**Stored data**
-- Opening Marker --
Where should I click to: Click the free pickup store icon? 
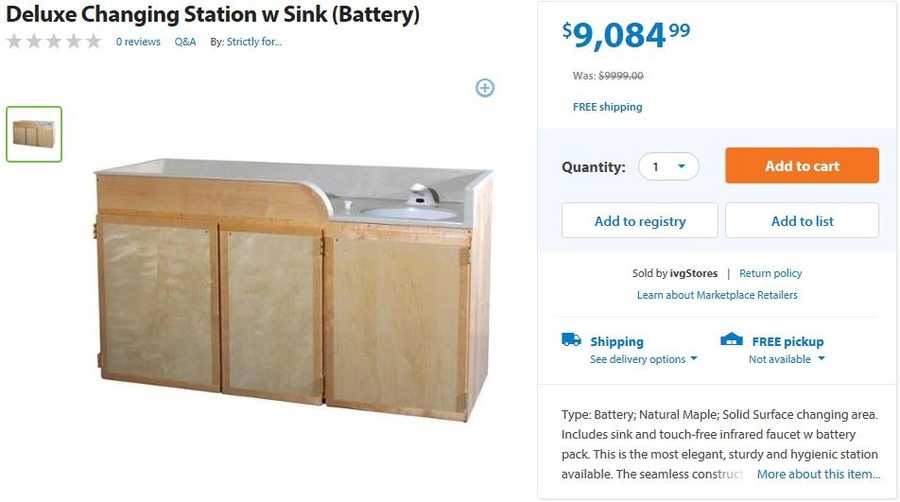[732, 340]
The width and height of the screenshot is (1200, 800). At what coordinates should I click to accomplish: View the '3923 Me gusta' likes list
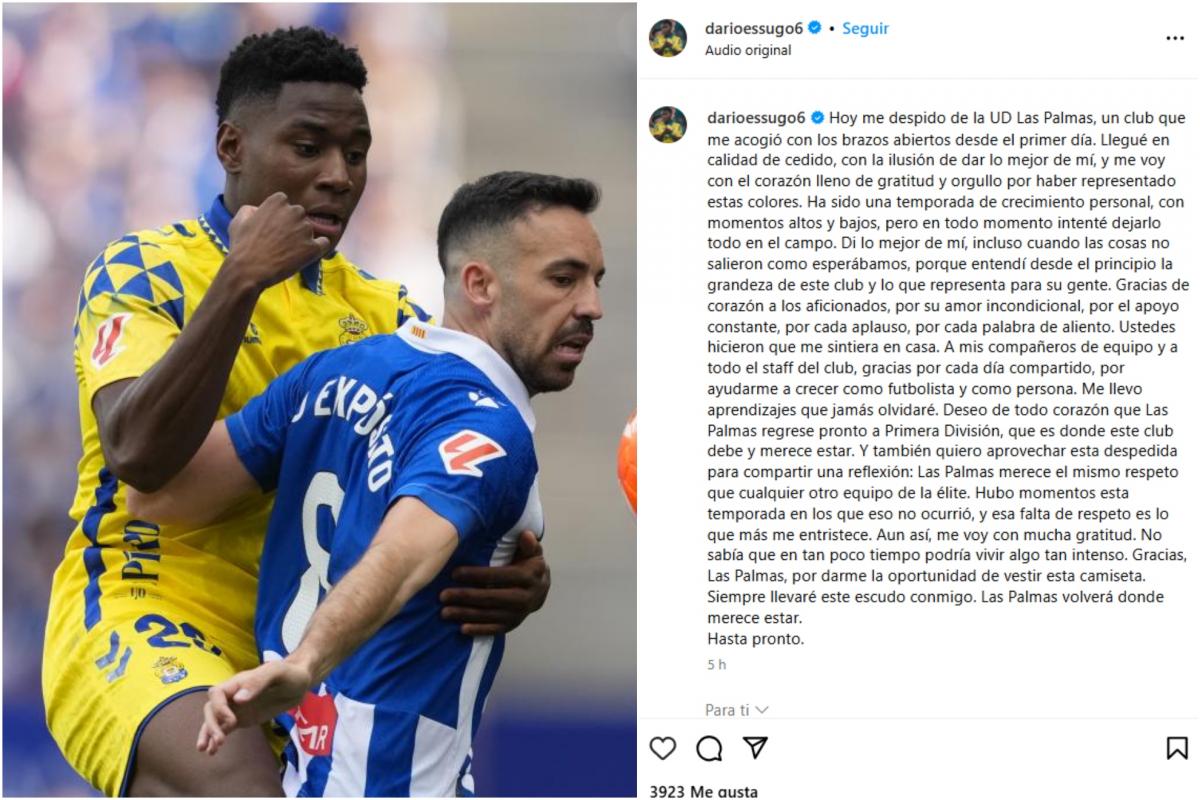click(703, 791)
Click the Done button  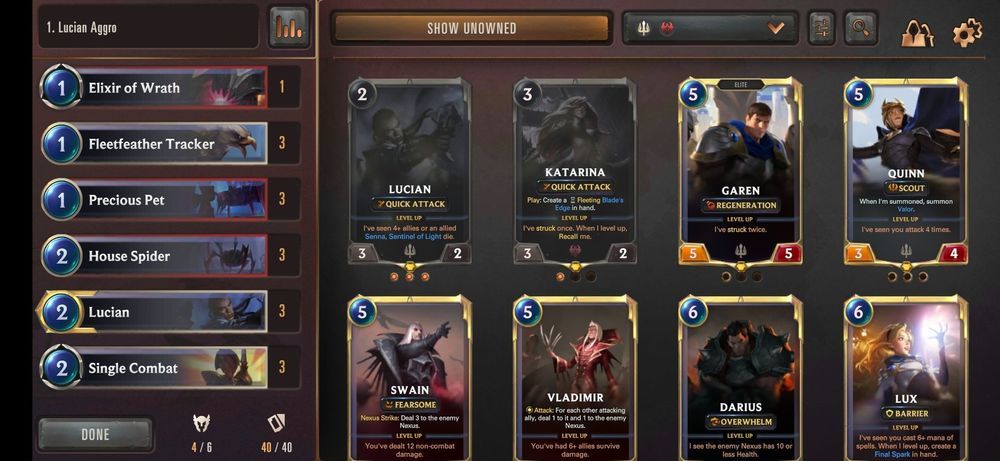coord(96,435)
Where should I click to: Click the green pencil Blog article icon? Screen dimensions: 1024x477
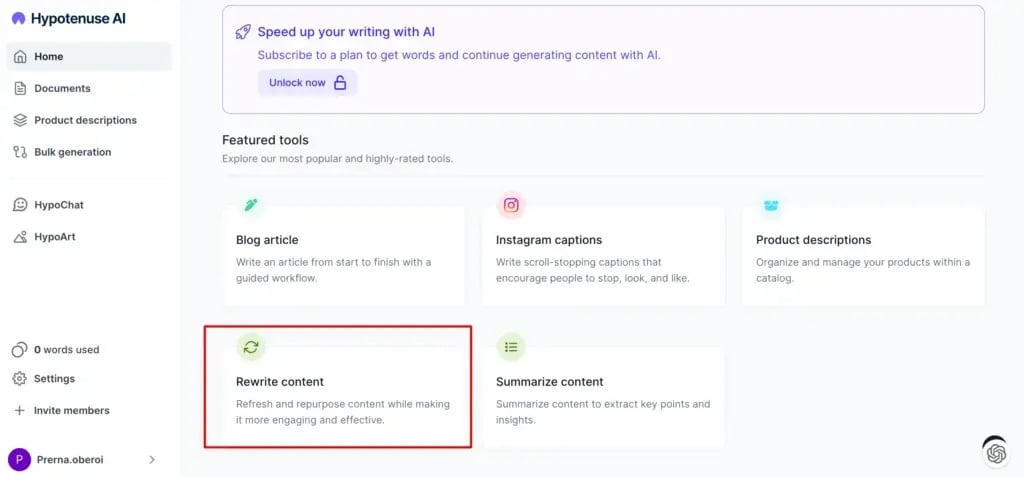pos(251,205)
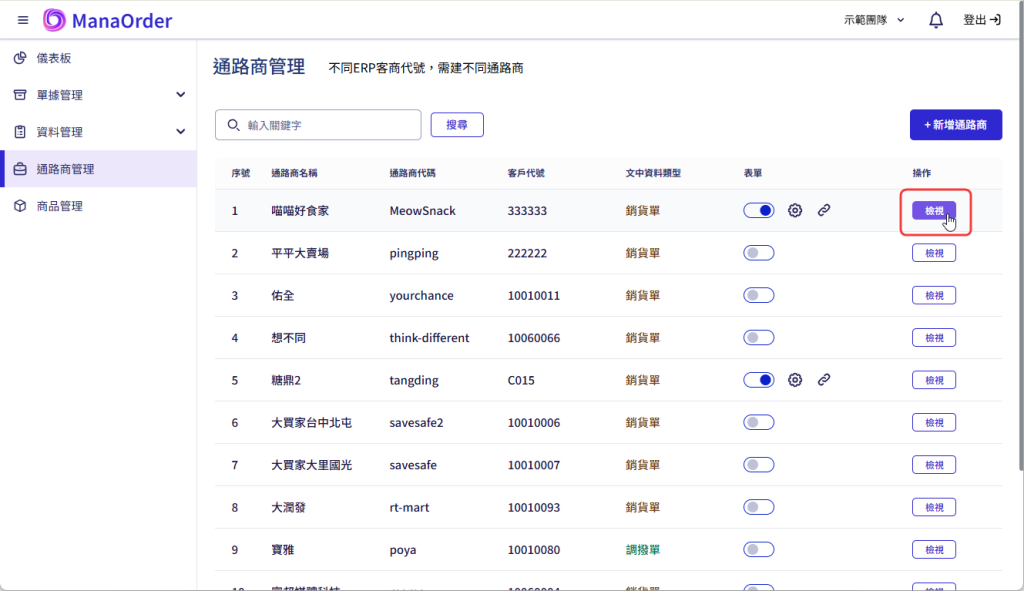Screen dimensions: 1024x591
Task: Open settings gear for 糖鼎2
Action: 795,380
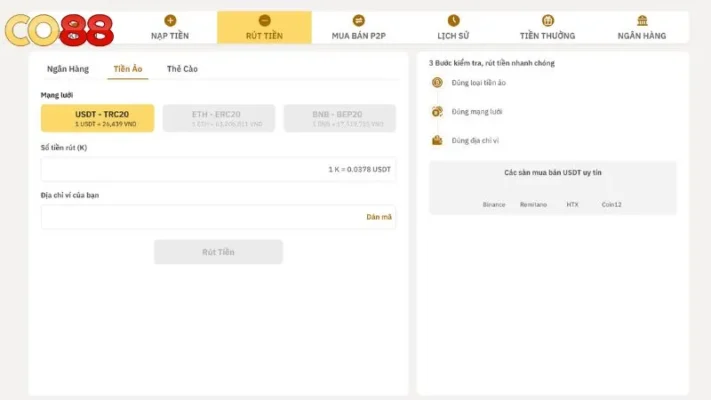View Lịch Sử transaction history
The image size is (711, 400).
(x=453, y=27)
-- Closing Marker --
**WHAT YOU SHOULD DO**
Find the line that contains "Where should I click to: Click the green". Reproduce it and every later line of the records exactly, minus the pictures.

**REPLY TO THE EXERCISE**
Where should I click to: Click the green pencil Blog article icon? Screen dimensions: 1024x477
pos(251,205)
Screen dimensions: 1024x591
Task: Open settings gear for 糖鼎2
Action: 795,380
View Lịch Sử transaction history
The image size is (711, 400).
(x=453, y=27)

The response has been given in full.